Tej Pratap Yadav (born 16 April 1988) is an Indian politician and  cabinet minister of Environment, Forest & Climate Change Department in the Government of Bihar. He was MLA of Bihar Legislative Assembly from the Mahua constituency as a member of the Rashtriya Janata Dal (RJD) from 2015 to 2020.

Tej Pratap Yadav is the elder son of former Chief Ministers of Bihar, Lalu Prasad Yadav and Rabri Devi.

Early life 
Tej Pratap Yadav was born on 16 April 1988 in Patna. He is the elder son among the seven daughters and two sons of two former Chief Ministers of Bihar, Lalu Prasad Yadav and his wife Rabri Devi. His 7 sisters are Misa Bharti, Rohini, Chanda, Ragini, Hema, Anushka and Raj Lakshmi Yadav. Tejashwi Yadav is his younger brother.

Described as "Behrupiya (a man of many disguises)", he  was said to be "turning spiritual and loves to wander around aimlessly." In 2018, he was seen "overlooking a large herd of cattle in Barsana at the Mataji Goshala, said to be one of the largest cow shelters in the world with over 25,000 cows."

Personal life
He was married to Aishwarya Rai, daughter of Chandrika Roy and granddaughter of Bihar's ex-Chief Minister Daroga Prasad Rai.

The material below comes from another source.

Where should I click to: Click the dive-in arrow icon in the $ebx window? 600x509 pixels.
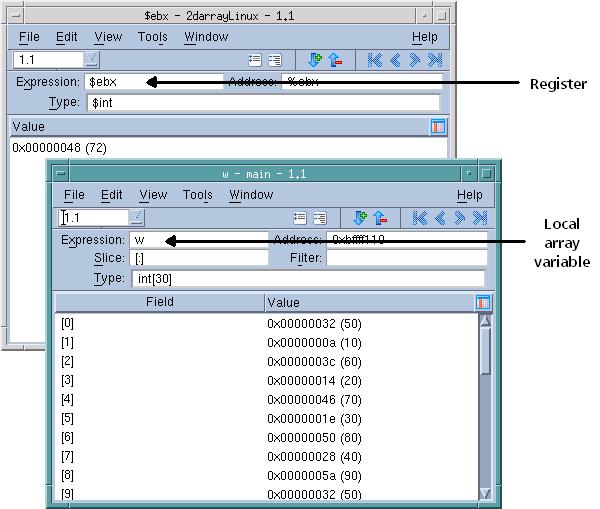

He has been accused by his wife of beating her and using drugs, and also of cross-dressing. According to the Times of India report, one of his grouses against his wife is that "she has not been able to adjust to his way of life."

Political career
He became a Cabinet Minister of Health in Nitish Kumar's government from November 2015 until July 2017. In December 2015, as the Environment Minister of Bihar, he promoted horse-riding as an initiative to curb pollution in the state.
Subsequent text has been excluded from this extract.